Quantifying The Value of good Software Architecture is difficult
I was asked by a colleague for some advice in designing a new service. They are collaborating with another team and when they started looking at the documentation provided, they had noticed that most parameters were being passed in the path rather than the body. This is, despite it being a POST method. They had asked me if they saw any problem with this.
My answer; not really, but yes. Not really, because in this case there was no PII, and it was data being passed between two internal services. The number of parameters was also small and their length was unlikely to be an issue (two UUIDs and an int). And then there is a binary file which will also come along in the body.
However, I circled back on that and said "if you have any say in the matter, push back and go for taking the parameters in the body". Why? 2 reasons. First, they had plans to expose this API to the public at a later date, even if that isn't the intended target and second, designs are rarely static.
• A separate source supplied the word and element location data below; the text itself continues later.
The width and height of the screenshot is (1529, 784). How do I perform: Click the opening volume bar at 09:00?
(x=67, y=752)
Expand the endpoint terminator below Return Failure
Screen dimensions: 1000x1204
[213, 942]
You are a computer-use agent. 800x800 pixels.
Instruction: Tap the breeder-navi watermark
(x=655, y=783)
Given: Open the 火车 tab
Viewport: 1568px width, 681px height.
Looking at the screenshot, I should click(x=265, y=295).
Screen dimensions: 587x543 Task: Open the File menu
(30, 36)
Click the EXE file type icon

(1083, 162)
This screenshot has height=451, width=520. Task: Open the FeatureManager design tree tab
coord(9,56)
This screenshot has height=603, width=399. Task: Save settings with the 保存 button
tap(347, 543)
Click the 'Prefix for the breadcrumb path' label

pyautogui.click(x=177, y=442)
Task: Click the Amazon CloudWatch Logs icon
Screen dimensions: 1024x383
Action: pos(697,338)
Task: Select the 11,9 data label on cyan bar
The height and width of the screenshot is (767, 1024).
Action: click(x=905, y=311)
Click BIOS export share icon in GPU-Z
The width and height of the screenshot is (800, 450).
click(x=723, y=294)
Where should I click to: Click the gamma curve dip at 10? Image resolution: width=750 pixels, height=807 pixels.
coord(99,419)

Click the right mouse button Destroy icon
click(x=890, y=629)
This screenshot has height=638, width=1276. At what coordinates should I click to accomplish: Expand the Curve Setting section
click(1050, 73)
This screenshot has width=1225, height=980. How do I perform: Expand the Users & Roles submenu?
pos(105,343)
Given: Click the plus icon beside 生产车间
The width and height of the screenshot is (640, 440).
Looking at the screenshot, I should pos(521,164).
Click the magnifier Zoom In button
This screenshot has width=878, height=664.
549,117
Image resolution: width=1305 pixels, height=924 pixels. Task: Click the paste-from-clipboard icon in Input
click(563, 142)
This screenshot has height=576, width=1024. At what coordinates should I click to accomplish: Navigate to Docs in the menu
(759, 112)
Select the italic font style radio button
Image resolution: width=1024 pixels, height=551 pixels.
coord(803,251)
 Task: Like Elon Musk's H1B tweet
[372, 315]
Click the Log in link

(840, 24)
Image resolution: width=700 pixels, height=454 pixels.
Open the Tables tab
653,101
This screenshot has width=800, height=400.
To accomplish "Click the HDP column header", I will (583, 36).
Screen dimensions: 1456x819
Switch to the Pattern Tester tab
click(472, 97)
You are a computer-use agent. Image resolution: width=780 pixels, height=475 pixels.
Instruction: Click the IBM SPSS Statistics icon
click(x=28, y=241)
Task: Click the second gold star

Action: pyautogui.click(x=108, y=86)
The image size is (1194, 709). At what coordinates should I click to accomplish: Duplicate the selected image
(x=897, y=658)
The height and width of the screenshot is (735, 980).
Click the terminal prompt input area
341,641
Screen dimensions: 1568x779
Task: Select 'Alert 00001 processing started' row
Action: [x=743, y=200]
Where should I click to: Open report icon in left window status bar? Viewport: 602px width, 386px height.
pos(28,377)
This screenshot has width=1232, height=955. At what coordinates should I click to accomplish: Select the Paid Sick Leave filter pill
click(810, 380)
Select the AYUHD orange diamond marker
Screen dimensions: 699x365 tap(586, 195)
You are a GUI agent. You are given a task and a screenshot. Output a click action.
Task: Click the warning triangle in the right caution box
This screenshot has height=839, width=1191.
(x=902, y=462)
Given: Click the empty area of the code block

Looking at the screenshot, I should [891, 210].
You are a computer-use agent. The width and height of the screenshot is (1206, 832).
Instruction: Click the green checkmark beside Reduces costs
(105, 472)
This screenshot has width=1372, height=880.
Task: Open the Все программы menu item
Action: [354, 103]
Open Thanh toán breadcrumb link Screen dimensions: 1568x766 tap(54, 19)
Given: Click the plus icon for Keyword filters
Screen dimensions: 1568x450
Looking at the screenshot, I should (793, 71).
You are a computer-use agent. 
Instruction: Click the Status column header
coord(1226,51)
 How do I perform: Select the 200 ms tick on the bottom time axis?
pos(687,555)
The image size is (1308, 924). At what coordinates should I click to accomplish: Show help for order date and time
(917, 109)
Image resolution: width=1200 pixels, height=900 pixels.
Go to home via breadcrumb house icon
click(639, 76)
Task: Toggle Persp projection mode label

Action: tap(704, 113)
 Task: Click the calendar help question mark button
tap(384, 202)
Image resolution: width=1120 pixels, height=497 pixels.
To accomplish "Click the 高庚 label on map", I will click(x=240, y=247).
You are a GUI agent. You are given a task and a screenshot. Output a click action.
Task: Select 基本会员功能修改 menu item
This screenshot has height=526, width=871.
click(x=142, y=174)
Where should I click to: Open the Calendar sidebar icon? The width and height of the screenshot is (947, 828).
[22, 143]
Software is a process of feature accretion, not evolution as we tend to state. We slap layer upon layer of feature upon our foundation. The less suited the application is to each successive layer, the more tech debt we gain and the less agile the product becomes.
Here, consuming parameters in the body is better because, not only is there already a payload in the body to start, but even if these fields aren't PII, independent audits could flag them as leaking sensitive data which could jeopardize business down the road, even if they don't actually represent vulnerabilities. If Company X mandates that you pass security audit XYZ and you fail, it often does not matter how legitimate the concerns are. So, putting the data in the body means it is encrypted over HTTPS which reduces risk.
Another problem is consistency. It is quite likely that the service will grow to include other POST endpoints down the road. And eventually you'll run into one where you can't use the path to consume the parameters (too long, complex type, actually is sensitive data, etc...). Now you need a whole new approach for a subset of the functionality and your codebase is no longer consistent. You also had to solve the problem of how to write a POST method twice. Your API also looks disorganized piece of junk to any external observer. You can write that off as subjective, but as with the security audits, it can hurt you business.
Software generally only progresses down one path at a time architecturally. And because of this, it is hard to know how things would have gone had we chosen another path. Which is to say, it is VERY hard to quantify the value of good vs. bad software architecture. If it takes more time to do the right thing and the only gain is that it saves you from losing deals in a particular audit, but that audit may never happen, is it still worth doing?
Or, how can you know that doing it right will make future development faster and help maintain the development pace longer? We always notice when things go wrong. By contrast, it is easy to not even notice that the business was able to quickly and easily add a feature because the architecture had supported it or even anticipated it. And that is where the real difficulty lies. Good architecture goes on to define the baseline performance of a team and the intangibles which aren't often discussed in sales. If you've been in the industry long enough, you know that it DOES make a difference. You may even know it makes a huge difference. However, you likely couldn't put a number to it.
At the end of the day, it is always the most efficient to make a good architecture decision early on. If you're ever in a project during the earlier phases, this is definitely the time to push the hardest for improvements. Also, keep notice of any cases which went way over budget due to poor architecture decisions. Especially if you CAN quantify how much quicker and easier the project would have been with a better foundation. Most stakeholders understand numbers, but they often want "real" numbers. Anything you can provide to back up your cases will strengthen it.